- **What needs to be done**: Copy out the records exactly, starting with the line that contains "The image size is (864, 486)." and continuing through the line that contains "Check the box", with both of those lines included.

- **Material for the task**:
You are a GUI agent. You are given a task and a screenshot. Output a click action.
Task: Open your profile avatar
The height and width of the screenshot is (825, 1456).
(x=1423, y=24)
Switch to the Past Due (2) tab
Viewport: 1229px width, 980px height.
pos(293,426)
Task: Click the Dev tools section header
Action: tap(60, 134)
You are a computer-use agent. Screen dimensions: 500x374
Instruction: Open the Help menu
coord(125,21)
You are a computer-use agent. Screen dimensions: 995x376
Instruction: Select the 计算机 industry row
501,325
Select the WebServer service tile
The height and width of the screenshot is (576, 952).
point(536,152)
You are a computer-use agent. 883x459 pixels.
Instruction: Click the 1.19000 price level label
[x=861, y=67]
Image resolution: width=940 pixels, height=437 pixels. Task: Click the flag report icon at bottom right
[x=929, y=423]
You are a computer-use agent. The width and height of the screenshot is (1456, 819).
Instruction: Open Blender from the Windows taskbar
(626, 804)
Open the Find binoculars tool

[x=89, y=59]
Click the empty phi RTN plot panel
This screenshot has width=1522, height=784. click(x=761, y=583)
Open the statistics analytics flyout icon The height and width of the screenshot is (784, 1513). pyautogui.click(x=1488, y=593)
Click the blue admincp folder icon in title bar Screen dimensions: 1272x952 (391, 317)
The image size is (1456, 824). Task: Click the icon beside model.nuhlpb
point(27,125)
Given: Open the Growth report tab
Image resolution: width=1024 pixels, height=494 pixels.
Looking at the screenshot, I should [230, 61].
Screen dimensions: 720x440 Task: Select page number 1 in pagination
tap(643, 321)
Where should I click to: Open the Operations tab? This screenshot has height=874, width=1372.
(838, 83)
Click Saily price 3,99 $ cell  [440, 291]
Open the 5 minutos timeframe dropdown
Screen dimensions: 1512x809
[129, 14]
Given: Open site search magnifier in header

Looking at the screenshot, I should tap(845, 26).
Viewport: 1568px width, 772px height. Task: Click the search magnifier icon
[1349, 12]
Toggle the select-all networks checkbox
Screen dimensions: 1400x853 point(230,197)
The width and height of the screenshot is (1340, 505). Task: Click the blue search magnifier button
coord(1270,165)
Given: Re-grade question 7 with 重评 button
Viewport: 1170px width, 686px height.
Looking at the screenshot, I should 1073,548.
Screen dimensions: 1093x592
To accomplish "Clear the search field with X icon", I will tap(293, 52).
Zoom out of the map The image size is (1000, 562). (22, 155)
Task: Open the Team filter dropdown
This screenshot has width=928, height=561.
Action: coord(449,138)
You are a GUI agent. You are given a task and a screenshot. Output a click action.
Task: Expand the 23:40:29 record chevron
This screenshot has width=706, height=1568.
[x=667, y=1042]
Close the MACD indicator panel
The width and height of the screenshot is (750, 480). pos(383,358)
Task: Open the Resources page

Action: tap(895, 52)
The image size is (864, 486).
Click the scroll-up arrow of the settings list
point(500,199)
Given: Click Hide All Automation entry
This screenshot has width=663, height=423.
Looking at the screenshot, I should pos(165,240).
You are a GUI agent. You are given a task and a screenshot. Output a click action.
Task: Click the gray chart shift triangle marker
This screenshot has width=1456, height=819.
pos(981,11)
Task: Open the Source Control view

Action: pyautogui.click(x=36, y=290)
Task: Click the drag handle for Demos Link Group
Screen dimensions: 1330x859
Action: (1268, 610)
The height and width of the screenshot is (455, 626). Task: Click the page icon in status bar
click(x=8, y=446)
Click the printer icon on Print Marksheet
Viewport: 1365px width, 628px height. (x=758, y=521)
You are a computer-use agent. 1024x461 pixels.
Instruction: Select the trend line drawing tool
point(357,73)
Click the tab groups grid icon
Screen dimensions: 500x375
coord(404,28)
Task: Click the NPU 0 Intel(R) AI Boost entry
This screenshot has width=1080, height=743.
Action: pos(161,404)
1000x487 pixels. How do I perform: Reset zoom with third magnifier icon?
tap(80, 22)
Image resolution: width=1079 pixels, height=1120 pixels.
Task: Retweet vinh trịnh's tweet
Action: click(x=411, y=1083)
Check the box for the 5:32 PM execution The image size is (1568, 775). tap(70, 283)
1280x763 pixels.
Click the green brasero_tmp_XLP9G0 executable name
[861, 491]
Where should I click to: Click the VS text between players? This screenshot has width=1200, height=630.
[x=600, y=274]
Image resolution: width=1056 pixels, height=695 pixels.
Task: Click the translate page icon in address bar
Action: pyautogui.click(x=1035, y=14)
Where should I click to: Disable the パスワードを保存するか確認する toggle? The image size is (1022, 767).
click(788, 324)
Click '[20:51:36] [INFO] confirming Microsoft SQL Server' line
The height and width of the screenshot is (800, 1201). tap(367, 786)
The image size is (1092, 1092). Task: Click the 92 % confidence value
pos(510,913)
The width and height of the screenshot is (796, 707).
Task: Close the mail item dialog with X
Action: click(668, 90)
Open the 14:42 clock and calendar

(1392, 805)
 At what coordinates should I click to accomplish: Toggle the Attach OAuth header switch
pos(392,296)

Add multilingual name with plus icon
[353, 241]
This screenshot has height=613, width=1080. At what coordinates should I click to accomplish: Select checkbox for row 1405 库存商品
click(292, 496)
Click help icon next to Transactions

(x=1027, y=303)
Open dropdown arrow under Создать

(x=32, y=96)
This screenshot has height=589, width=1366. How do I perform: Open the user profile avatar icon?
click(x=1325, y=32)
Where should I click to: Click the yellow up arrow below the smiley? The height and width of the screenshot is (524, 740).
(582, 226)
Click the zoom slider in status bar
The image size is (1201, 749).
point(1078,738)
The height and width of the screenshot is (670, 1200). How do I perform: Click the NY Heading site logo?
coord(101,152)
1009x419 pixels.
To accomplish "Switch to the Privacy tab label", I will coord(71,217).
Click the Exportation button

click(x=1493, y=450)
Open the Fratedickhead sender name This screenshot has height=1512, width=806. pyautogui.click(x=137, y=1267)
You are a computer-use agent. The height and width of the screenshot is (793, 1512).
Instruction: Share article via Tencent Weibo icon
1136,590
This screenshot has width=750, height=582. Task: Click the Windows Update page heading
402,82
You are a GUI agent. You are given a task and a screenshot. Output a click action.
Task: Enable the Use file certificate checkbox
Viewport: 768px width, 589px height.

- **In response**:
The image size is (864, 486).
Click the scroll-up arrow of the settings list
point(500,199)
Given: Click Hide All Automation entry
This screenshot has width=663, height=423.
Looking at the screenshot, I should pos(165,240).
You are a GUI agent. You are given a task and a screenshot. Output a click action.
Task: Click the gray chart shift triangle marker
This screenshot has width=1456, height=819.
pos(981,11)
Task: Open the Source Control view

Action: pyautogui.click(x=36, y=290)
Task: Click the drag handle for Demos Link Group
Screen dimensions: 1330x859
Action: (1268, 610)
The height and width of the screenshot is (455, 626). Task: Click the page icon in status bar
click(x=8, y=446)
Click the printer icon on Print Marksheet
Viewport: 1365px width, 628px height. (x=758, y=521)
You are a computer-use agent. 1024x461 pixels.
Instruction: Select the trend line drawing tool
point(357,73)
Click the tab groups grid icon
Screen dimensions: 500x375
coord(404,28)
Task: Click the NPU 0 Intel(R) AI Boost entry
This screenshot has width=1080, height=743.
Action: pos(161,404)
1000x487 pixels. How do I perform: Reset zoom with third magnifier icon?
tap(80, 22)
Image resolution: width=1079 pixels, height=1120 pixels.
Task: Retweet vinh trịnh's tweet
Action: click(x=411, y=1083)
Check the box for the 5:32 PM execution The image size is (1568, 775). tap(70, 283)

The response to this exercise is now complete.